Bereits in den Wochen davor kursierten Gerüchte über mögliche Hausdurchsuchungen, auch die ÖVP selbst deutete diese in mehreren Pressekonferenzen an. Eine davon - abgehalten vom ÖVP-Abgeordnetem Andreas Hanger - fand ebenfalls am 5. Oktober statt. Damit steht die Frage, ob die Verdächtigen vorab von der Hausdurchsuchung am 6. Oktober Bescheid wussten, zumindest im Raum.

Eine Woche zuvor hatte die ÖVP-Abgeordnete Gabriela Schwarz in einer Pressekonferenz von anstehenden Hausdurchsuchungen gesprochen. FPÖ-Chef Herbert Kickl spricht daher im PULS 24 Interview von einer "Strafanzeige" gegen die ÖVP-Abgeordnete. Sie habe in der Pressekonferenz vor den Hausdurchsuchungen gewarnt. SPÖ-Bundesgeschäftsführer Christian Deutsch forderte den zuständigen Minister Karl Nehammer (ÖVP) auf, zu dem im Raum stehenden "Verdacht" Stellung zu nehmen. Für FPÖ-Generalsekretär Michael Schnedlitz ist Nehammer "endgültig nicht mehr tragbar". Stephanie Krisper von den NEOS ortete ein "türkises System" im Innenministerium. Diese "Sümpfe" müsse man "endlich trockenlegen".

Innenministerium: Keine Weitergabe von Informationen

Das Innenministerium betonte, dass es vonseiten des Ressorts "keinerlei Informationsweitergabe" gegeben habe. Das Bundesamt zur Korruptionsprävention und Korruptionsbekämpfung (BAK) sei lediglich unterstützend bei der Amtshandlung der WKStA tätig gewesen und erst kurzfristig vor den Durchsuchungen informiert worden. Außerdem habe es keinerlei Berichtspflicht. 

Gaby Schwarz sprang für Nehammer in die Bresche. Die Hausdurchsuchungen seien durch Medienanfragen publik geworden. 

Um was geht es eigentlich? Die WKStA wirft dem engsten Umfeld von Sebastian Kurz (ÖVP) vor, ab 2016 mit geschönten Umfragen von Ex-Familienministerin und Meinungsforscherin Sophie Karmasin und ihrer Kollegin Sabine Beinschab Stimmung für Kurz gemacht zu haben.
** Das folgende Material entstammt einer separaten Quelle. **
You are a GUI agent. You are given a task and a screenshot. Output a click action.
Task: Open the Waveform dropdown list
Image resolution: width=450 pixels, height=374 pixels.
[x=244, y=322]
Für die Umfragen soll das Finanzministerium gegen Scheinrechnungen mit Steuergeld gezahlt haben. Die Umfragen sollen in "Österreich" gegen ein größeres Inseratenvolumen veröffentlicht worden sein. Die WKStA will dies mit zahlreichen Chats belegen. Für alle Beteiligten gilt die Unschuldsvermutung. 

ribbon Zusammenfassung
  • Die Meinungsforscherin Sabine Beinschab wurde am Dienstag festgenommen, weil sie knapp vor der Hausdurchsuchung Daten vernichtet haben soll.
  • Wie die "Presse" nun berichtet, soll auch die Mediengruppe "Österreich" versucht haben, Daten zu löschen.
  • Gegenüber einer darauf spezialisierten Firma soll "Österreich"-Chefredakteur Niki Fellner Mitte September behauptet haben, dass es ein Security-Leak gegeben habe, schreibt die "Presse".
  • Niki Fellner selbst spricht gegenüber der "Presse" von einem "groben Missverständnis". Ob schließlich Daten gelöscht wurden, wollte er scheinbar nicht beantworten - die Staatsanwaltschaft ermittelt. Es gilt die Unschuldsvermutung.
  • Laut "Presse" sollen die Hausdurchsuchungen, die vergangene Woche stattfanden, mehrmals verschoben worden sein. Am 4. Oktober seien Exekutive und Innenministerium informiert worden, dass die Razzia verschoben wird.
  • Am 5. Oktober soll Sabine Beinschab die Daten gelöscht haben. Bereits in den Wochen davor kursierten Gerüchte über mögliche Hausdurchsuchungen, auch die ÖVP selbst deutete diese in mehreren Pressekonferenzen an.